PROBLEM STATEMENT =>
Go to the line in the entries below that holds "For every named target in this 1123×2576" and repeat exactly from there through the line that holds "Economia (436, 125)", inclusive.
BEGIN EXCERPTED DATA
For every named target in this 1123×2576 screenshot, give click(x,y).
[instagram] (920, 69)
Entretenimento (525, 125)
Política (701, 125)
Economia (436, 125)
END EXCERPTED DATA
BEGIN EXCERPTED DATA
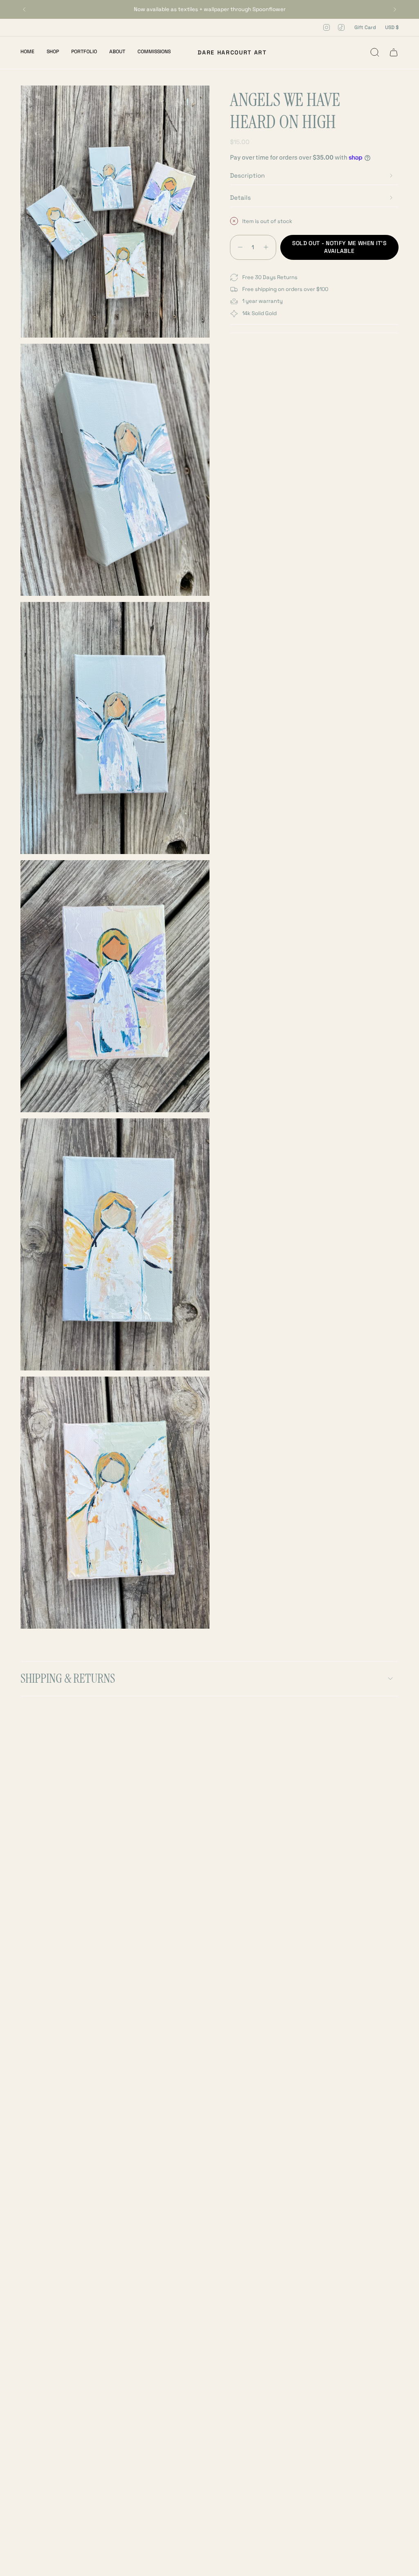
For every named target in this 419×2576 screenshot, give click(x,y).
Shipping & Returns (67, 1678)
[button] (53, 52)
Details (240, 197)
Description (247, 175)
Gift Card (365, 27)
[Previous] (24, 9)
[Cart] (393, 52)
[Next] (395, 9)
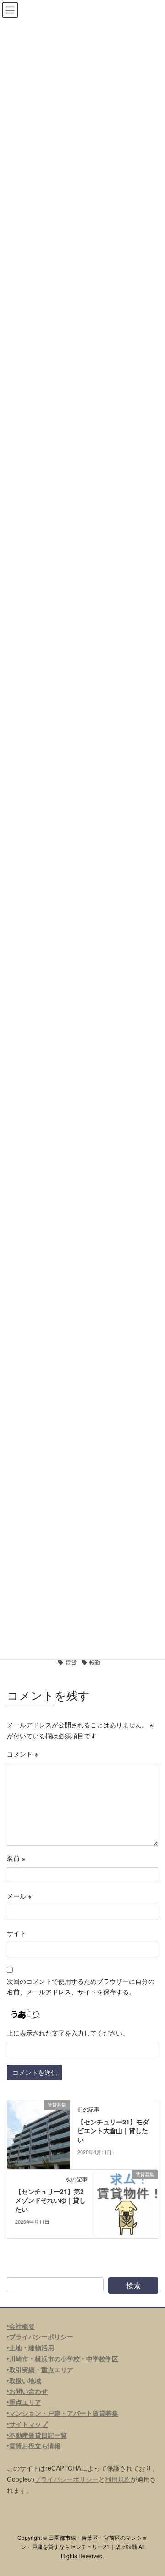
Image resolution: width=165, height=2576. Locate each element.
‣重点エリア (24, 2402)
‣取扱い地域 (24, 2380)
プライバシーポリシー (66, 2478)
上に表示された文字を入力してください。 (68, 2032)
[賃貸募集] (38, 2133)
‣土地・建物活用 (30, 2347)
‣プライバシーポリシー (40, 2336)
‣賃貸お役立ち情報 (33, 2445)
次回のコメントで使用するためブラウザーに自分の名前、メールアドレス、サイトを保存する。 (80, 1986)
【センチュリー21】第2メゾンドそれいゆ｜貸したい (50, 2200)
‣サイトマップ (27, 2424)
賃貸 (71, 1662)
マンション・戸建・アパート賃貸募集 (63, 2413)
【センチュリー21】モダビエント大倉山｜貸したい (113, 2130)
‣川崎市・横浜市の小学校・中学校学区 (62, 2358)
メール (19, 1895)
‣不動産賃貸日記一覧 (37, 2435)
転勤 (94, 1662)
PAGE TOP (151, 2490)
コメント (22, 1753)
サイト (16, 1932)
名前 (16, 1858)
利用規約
END EXCERPTED DATA
BEGIN EXCERPTED DATA
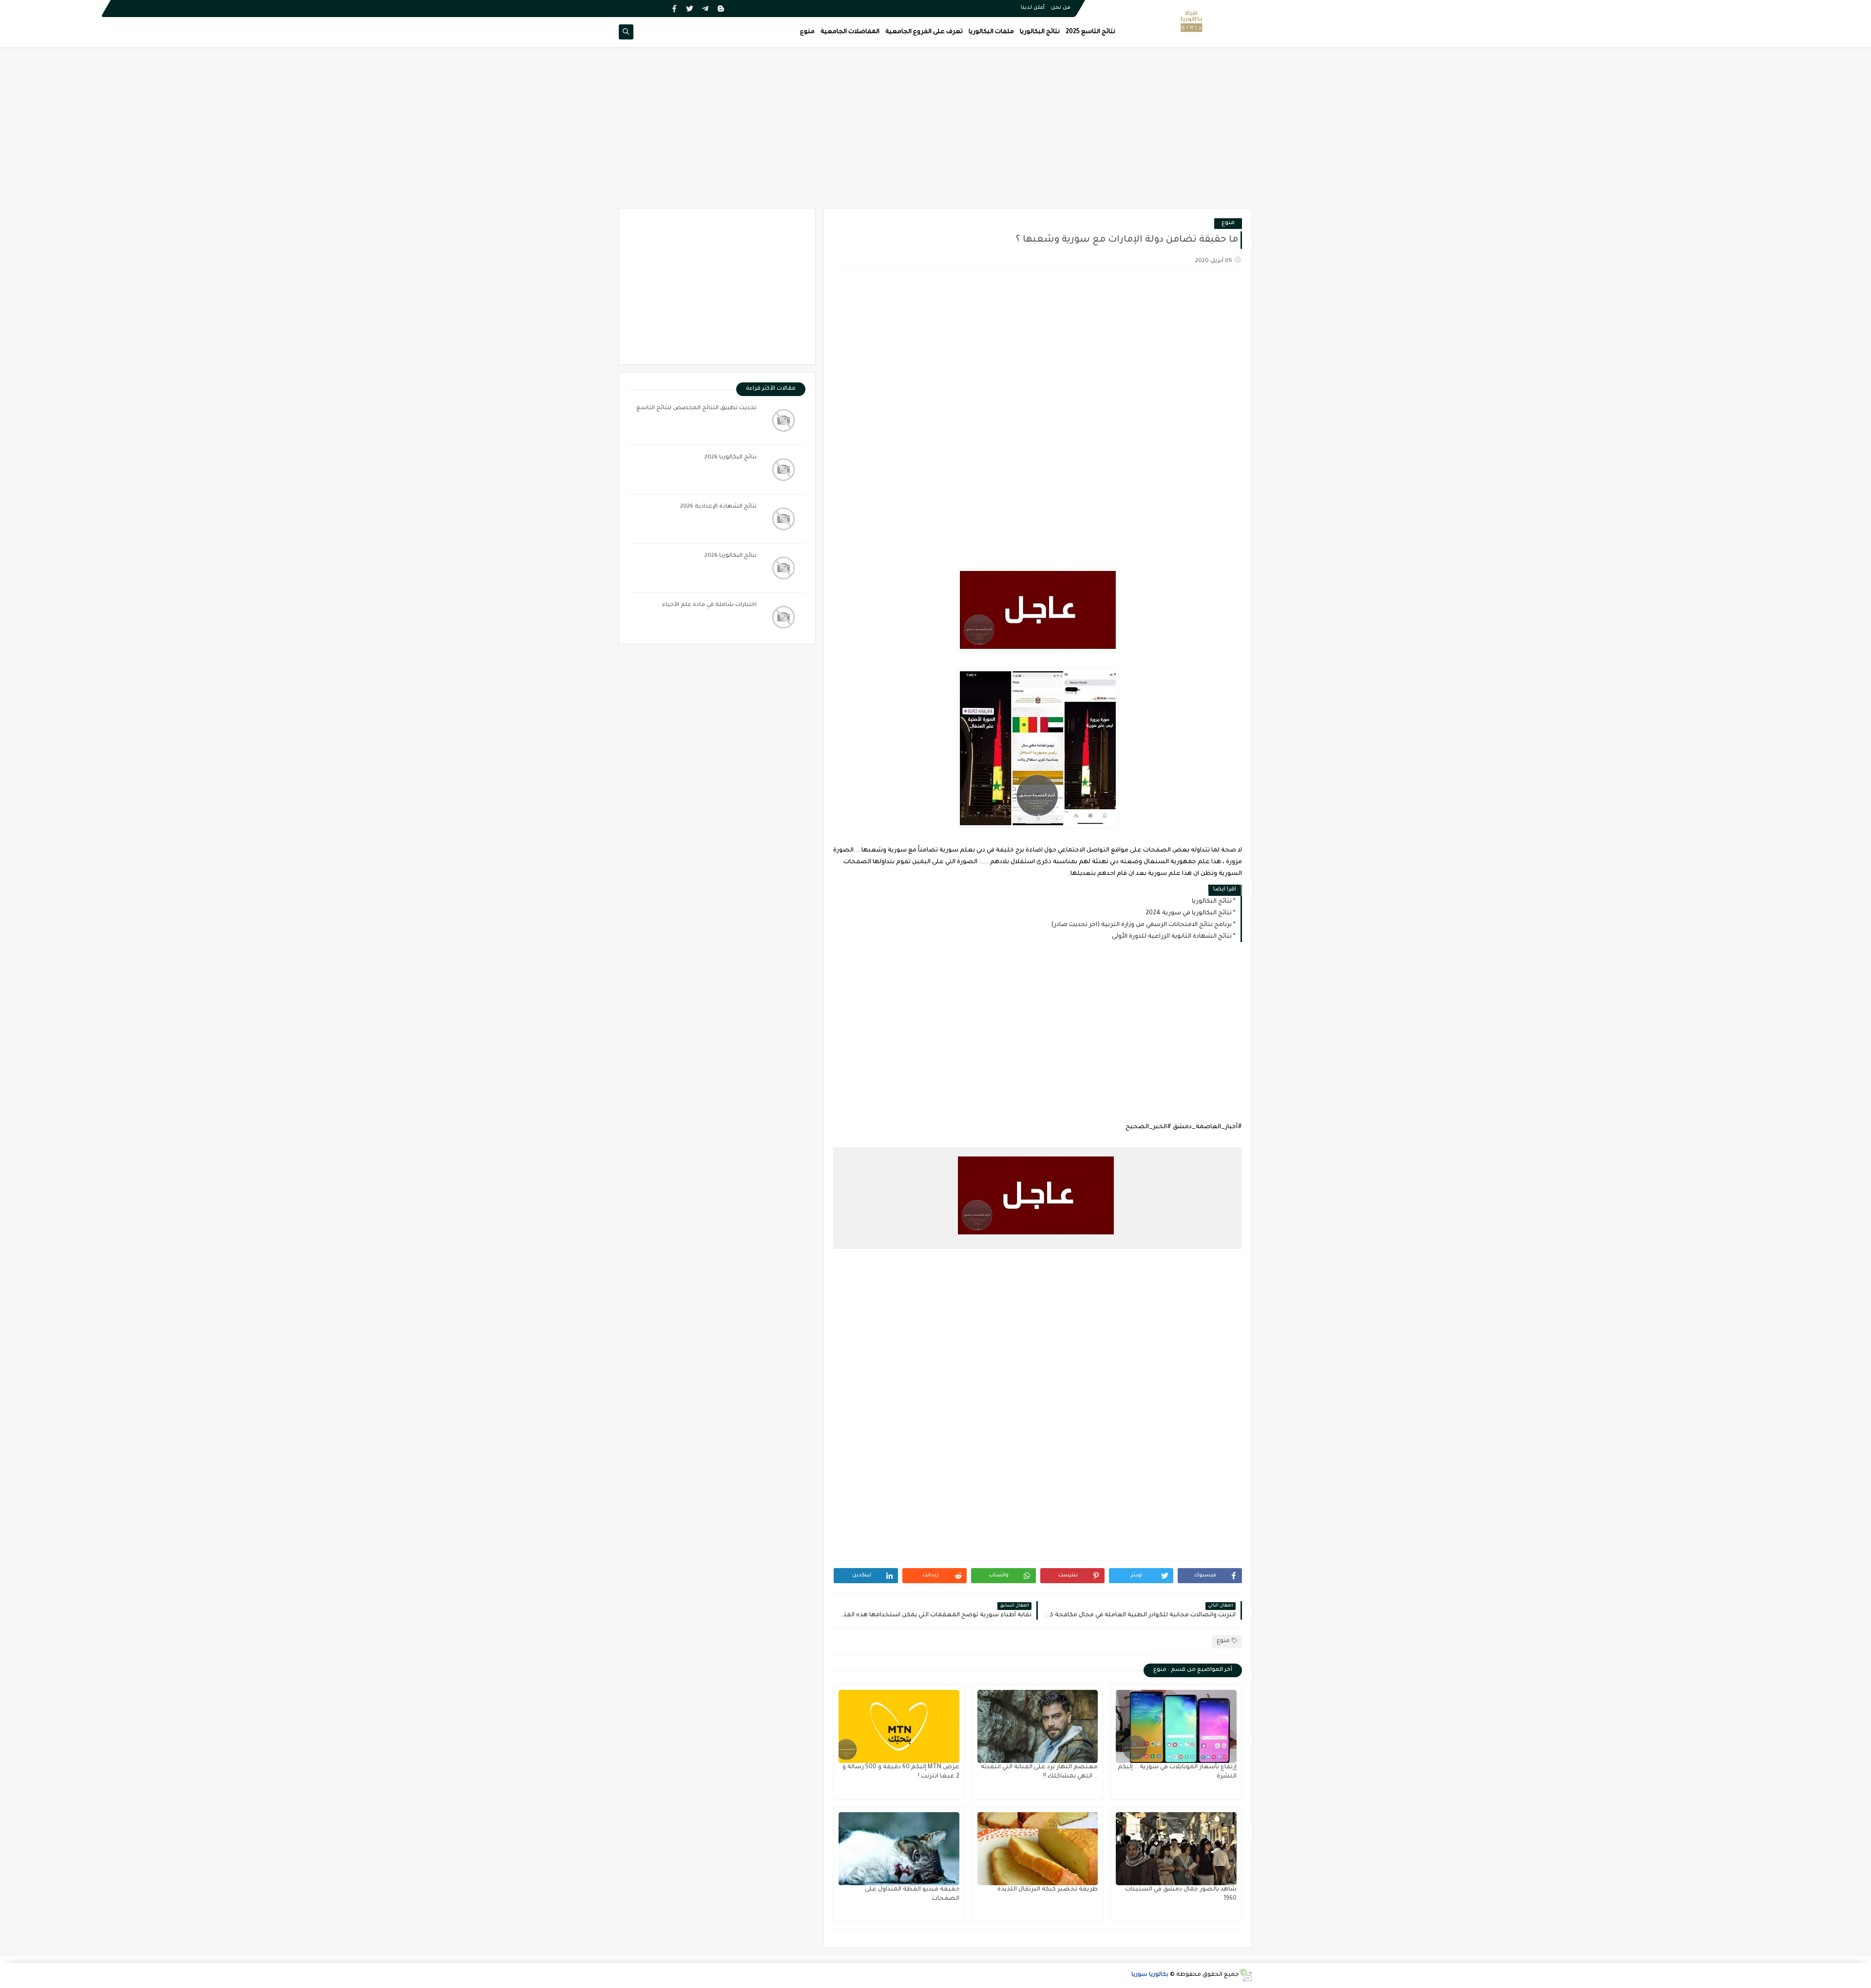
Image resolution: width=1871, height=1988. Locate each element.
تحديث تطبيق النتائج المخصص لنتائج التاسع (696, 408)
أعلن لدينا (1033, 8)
END EXCERPTED DATA
RESULT OF THE TASK =>
For every named target in this 1123×2576 screenshot, give click(x,y).
[instagram] (920, 69)
Entretenimento (525, 125)
Política (701, 125)
Economia (436, 125)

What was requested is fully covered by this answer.